Under the Blacklight
Prepare yourselves, Rilo Kiley obsessives - Under The Blacklight ain’t your alt- country/indie-rock Rilo Kiley. Jenny and the boys have made a shimmering pop record that references some of your parents favorite rock, R&B, and disco bands of the 70’s. With that knowledge tucked into your craw can you try to give this record a fair chance on its own terms? If you can you might have fun with a string of songs that will give you that warm and fuzzy guilty pleasure fix.
Opening with the lead-off single “Silver Lining” the band displays polished production that rings with shiny guitar riffs and backing vocals from The Waters, a trio that bring to mind the classic R& B girl group sound so popular in the 60’s and ‘70’s. “Close Call” follows that lead but it is at this point that the lyrics diverge from the happy pop formula – “funny thing about money for sex, you might get rich but you die by it.” By the time you hit the 3rd track you’re into “Moneymaker” with its heavy blues/rock influence. I’ll bet you can guess as to the subject matter of the song. As we greet the 4th track “Breakin’ Up” we’re under the disco ball. “Dreamland” is a dead ringer for a Buckingham/Nicks number with its boy/girl harmonies and the layered classic rock guitar arrangement. A quick glance over the additional musician list reveals a couple of names that could have acted as consultants for these songs, namely Jackson Browne and Lenny Castro.

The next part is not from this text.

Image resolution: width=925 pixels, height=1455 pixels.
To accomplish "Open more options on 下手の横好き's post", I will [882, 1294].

Jenny Lewis, on the heels of her solo release Rabbit Fur Coat, continues to expand her songwriting skills and hone her deceptively clever lyrics. On the surface the subject matter seems to glide by on a happy glow of oblivion but then a wickedly sharp line whips out of the sweet melody and leaves a little red welt of sarcasm on your psyche. Perhaps lines like “Men still lie in their coffins” or “My momma is an atheist, if I stay out late she don’t get pissed” are what inspired Elvis Costello – the king of pithy wit – to praise of the band’s songwriting.

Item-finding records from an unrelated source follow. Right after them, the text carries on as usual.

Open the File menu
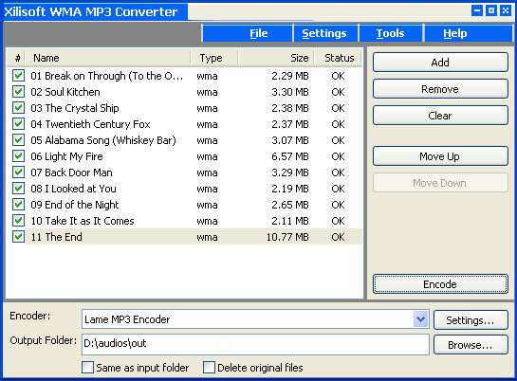 pos(258,33)
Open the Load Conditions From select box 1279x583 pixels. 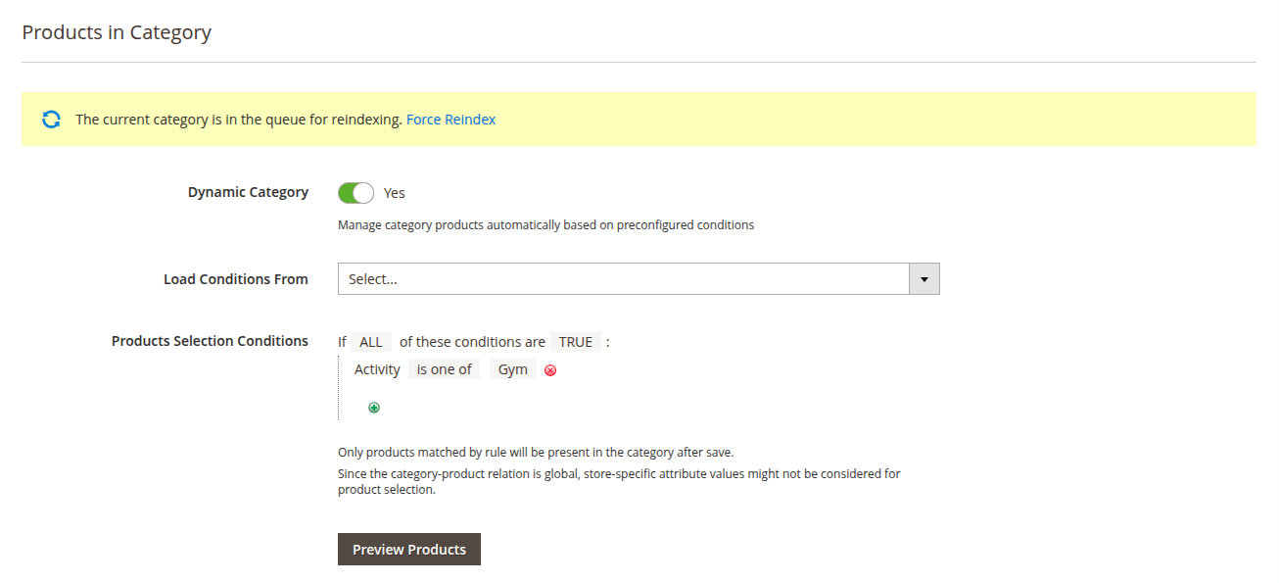(x=623, y=279)
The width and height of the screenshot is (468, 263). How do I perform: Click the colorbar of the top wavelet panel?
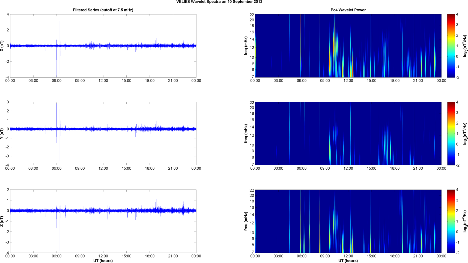(x=451, y=46)
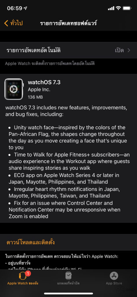Tap the cellular signal bars icon
This screenshot has height=297, width=137.
[x=111, y=8]

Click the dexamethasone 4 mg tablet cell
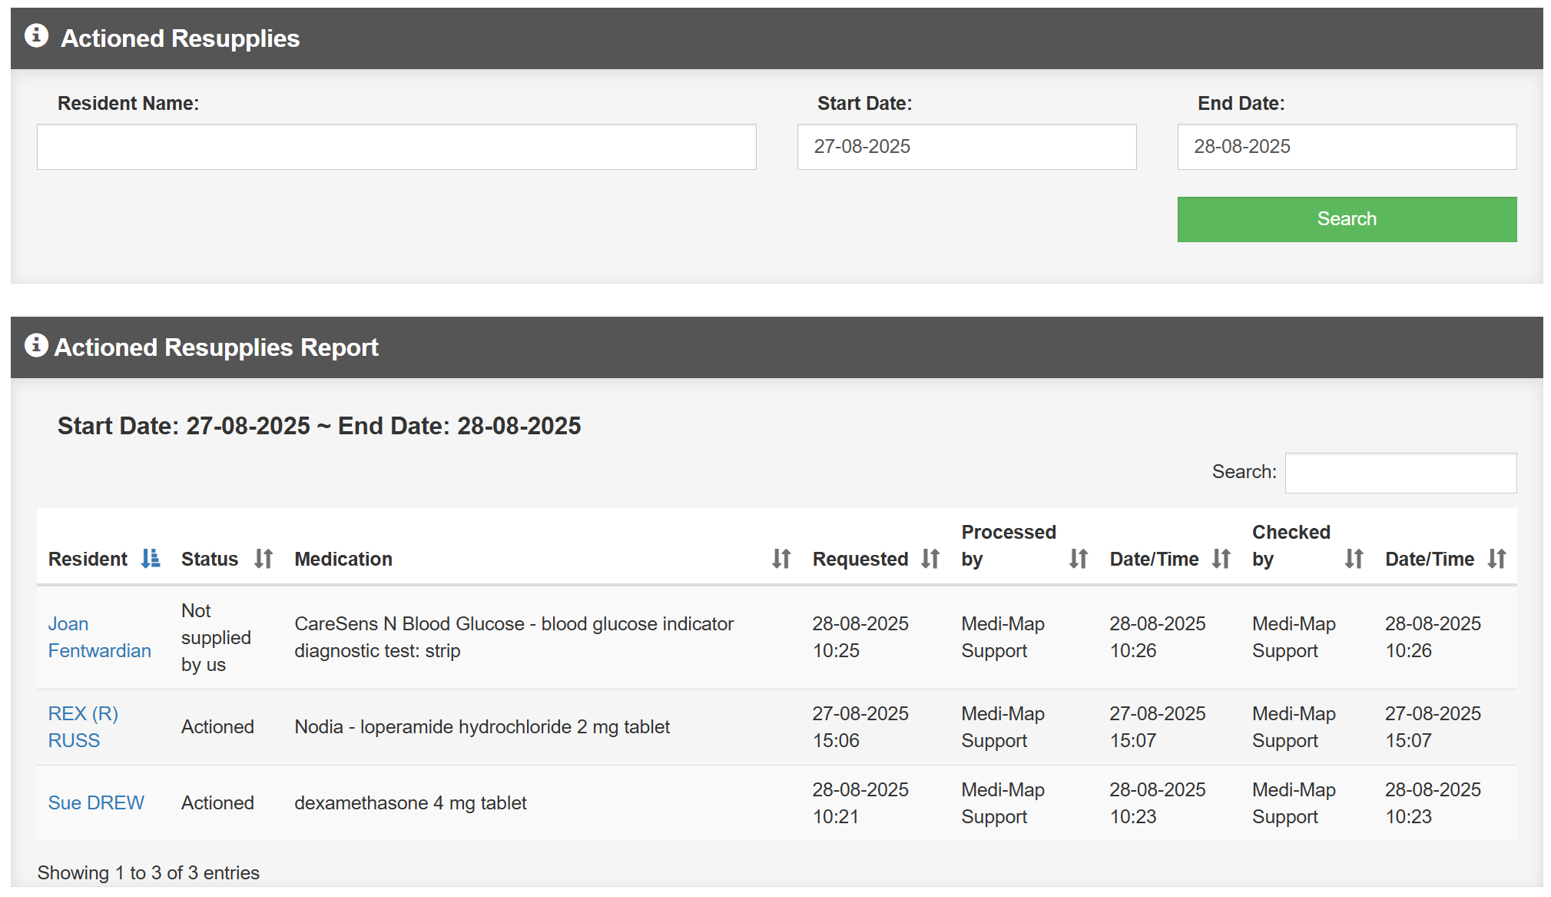410,802
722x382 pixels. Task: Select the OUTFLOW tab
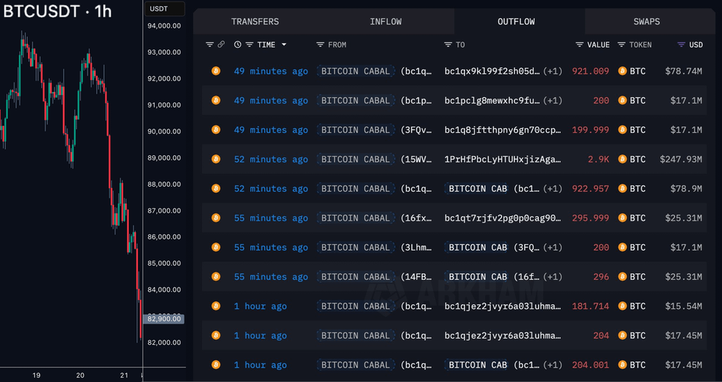tap(516, 22)
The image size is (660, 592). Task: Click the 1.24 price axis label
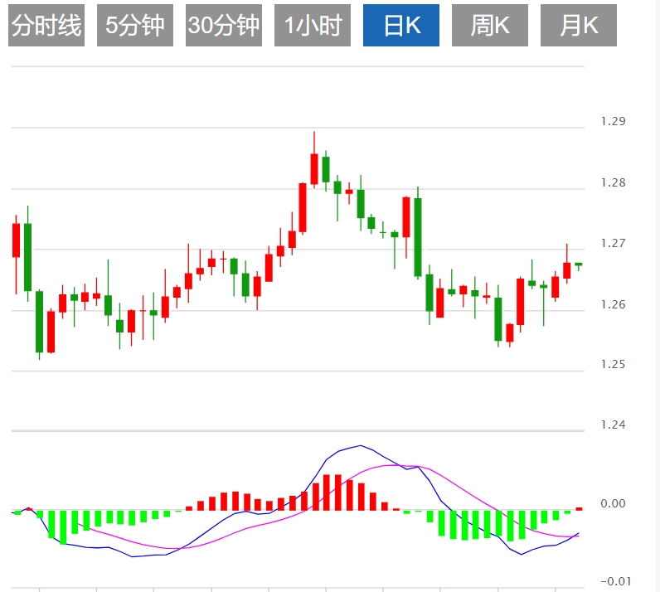tap(614, 425)
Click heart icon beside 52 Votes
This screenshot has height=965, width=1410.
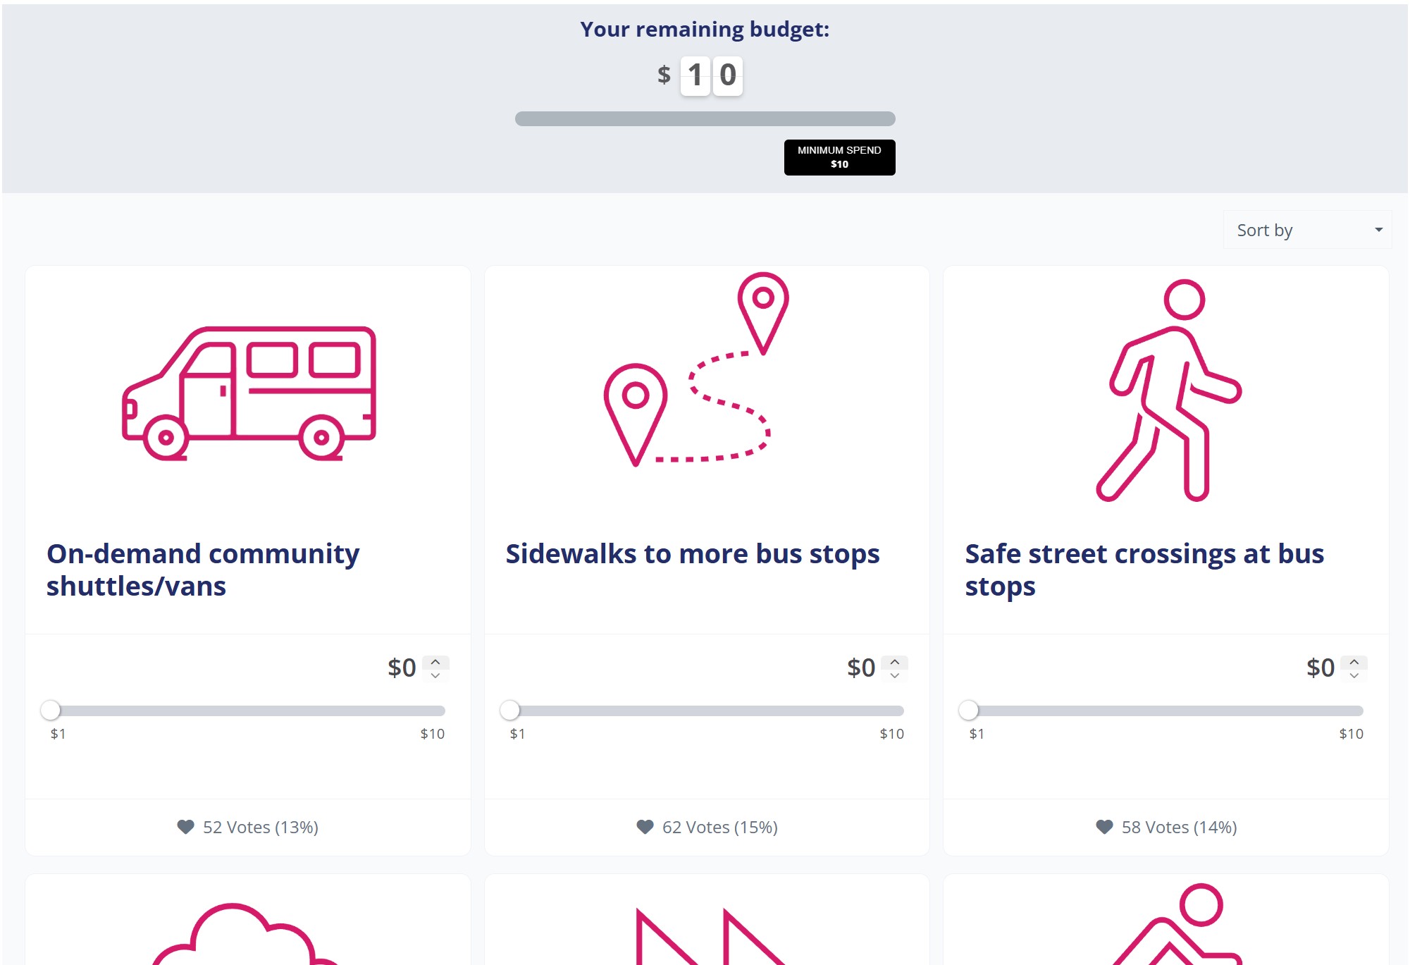(x=185, y=827)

Blake Sennett, Pierre de Reeder and Jason Boesel are terrific musicians who graft their “indie-cred” onto an amalgamation of pop songs and assimilate with a troop of horn, organ and percussion players. However, Jenny Lewis is always going to grab the spotlight with her pretty-faced looks and sweet girl voice. Maybe that’s why it’s so fascinating to hear her twisted take on the underbelly of club life with it’s abundance of drugs, drink, and not-so-kosher sex. It’s probably worth noting that Under the Blacklight is Rilo Kiley’s major label debut and that may have influenced the band’s direction. But if you gotta make a pop record this is the way to do it.